* **What you will do**
Below is a set of entries; give all of them again exactly.

* **Records for processing**
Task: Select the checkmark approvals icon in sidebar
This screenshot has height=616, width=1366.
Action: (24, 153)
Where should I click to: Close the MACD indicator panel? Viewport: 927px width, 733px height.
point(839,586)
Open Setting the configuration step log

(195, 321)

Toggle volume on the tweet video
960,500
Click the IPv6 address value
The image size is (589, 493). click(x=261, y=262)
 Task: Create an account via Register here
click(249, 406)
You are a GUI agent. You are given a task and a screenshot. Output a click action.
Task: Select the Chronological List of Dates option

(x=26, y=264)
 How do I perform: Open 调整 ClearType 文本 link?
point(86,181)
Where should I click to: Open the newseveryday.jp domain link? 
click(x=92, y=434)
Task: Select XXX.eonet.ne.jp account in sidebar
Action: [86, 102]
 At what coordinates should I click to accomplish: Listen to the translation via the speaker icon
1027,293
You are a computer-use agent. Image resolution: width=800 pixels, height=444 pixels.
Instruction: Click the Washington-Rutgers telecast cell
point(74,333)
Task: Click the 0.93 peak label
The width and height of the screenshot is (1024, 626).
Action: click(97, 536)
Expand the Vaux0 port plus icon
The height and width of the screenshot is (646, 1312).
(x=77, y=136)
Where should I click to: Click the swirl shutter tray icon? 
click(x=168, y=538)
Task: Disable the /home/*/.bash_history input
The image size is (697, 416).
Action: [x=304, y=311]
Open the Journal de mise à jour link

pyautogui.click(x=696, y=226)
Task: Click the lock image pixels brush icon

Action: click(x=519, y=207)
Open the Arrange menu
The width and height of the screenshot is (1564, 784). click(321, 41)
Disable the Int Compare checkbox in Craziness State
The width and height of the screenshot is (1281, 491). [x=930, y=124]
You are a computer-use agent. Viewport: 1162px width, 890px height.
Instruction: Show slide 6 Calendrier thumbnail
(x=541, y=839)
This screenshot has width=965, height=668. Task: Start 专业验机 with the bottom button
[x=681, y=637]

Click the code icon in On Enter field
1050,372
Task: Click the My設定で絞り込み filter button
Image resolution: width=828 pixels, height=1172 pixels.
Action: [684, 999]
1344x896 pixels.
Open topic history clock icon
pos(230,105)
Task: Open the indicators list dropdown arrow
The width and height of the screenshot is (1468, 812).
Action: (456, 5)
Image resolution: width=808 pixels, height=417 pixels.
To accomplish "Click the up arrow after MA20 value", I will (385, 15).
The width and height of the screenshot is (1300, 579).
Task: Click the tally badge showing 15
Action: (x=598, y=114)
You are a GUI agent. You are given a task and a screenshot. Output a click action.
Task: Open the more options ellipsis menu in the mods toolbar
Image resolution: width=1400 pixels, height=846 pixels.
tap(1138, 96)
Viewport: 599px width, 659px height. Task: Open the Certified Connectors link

* **Output for this exercise**
Task: Select the checkmark approvals icon in sidebar
This screenshot has height=616, width=1366.
Action: (24, 153)
Where should I click to: Close the MACD indicator panel? Viewport: 927px width, 733px height.
point(839,586)
Open Setting the configuration step log

(195, 321)

Toggle volume on the tweet video
960,500
Click the IPv6 address value
The image size is (589, 493). click(x=261, y=262)
 Task: Create an account via Register here
click(249, 406)
You are a GUI agent. You are given a task and a screenshot. Output a click action.
Task: Select the Chronological List of Dates option

(x=26, y=264)
 How do I perform: Open 调整 ClearType 文本 link?
point(86,181)
Where should I click to: Open the newseveryday.jp domain link? 
click(x=92, y=434)
Task: Select XXX.eonet.ne.jp account in sidebar
Action: [86, 102]
 At what coordinates should I click to accomplish: Listen to the translation via the speaker icon
1027,293
You are a computer-use agent. Image resolution: width=800 pixels, height=444 pixels.
Instruction: Click the Washington-Rutgers telecast cell
point(74,333)
Task: Click the 0.93 peak label
The width and height of the screenshot is (1024, 626).
Action: click(97, 536)
Expand the Vaux0 port plus icon
The height and width of the screenshot is (646, 1312).
(x=77, y=136)
Where should I click to: Click the swirl shutter tray icon? 
click(x=168, y=538)
Task: Disable the /home/*/.bash_history input
The image size is (697, 416).
Action: [x=304, y=311]
Open the Journal de mise à jour link

pyautogui.click(x=696, y=226)
Task: Click the lock image pixels brush icon

Action: click(x=519, y=207)
Open the Arrange menu
The width and height of the screenshot is (1564, 784). click(321, 41)
Disable the Int Compare checkbox in Craziness State
The width and height of the screenshot is (1281, 491). [x=930, y=124]
You are a computer-use agent. Viewport: 1162px width, 890px height.
Instruction: Show slide 6 Calendrier thumbnail
(x=541, y=839)
This screenshot has width=965, height=668. Task: Start 专业验机 with the bottom button
[x=681, y=637]

Click the code icon in On Enter field
1050,372
Task: Click the My設定で絞り込み filter button
Image resolution: width=828 pixels, height=1172 pixels.
Action: [684, 999]
1344x896 pixels.
Open topic history clock icon
pos(230,105)
Task: Open the indicators list dropdown arrow
The width and height of the screenshot is (1468, 812).
Action: (456, 5)
Image resolution: width=808 pixels, height=417 pixels.
To accomplish "Click the up arrow after MA20 value", I will (385, 15).
The width and height of the screenshot is (1300, 579).
Task: Click the tally badge showing 15
Action: (x=598, y=114)
You are a GUI agent. You are given a task and a screenshot. Output a click action.
Task: Open the more options ellipsis menu in the mods toolbar
Image resolution: width=1400 pixels, height=846 pixels.
tap(1138, 96)
Viewport: 599px width, 659px height. Task: Open the Certified Connectors link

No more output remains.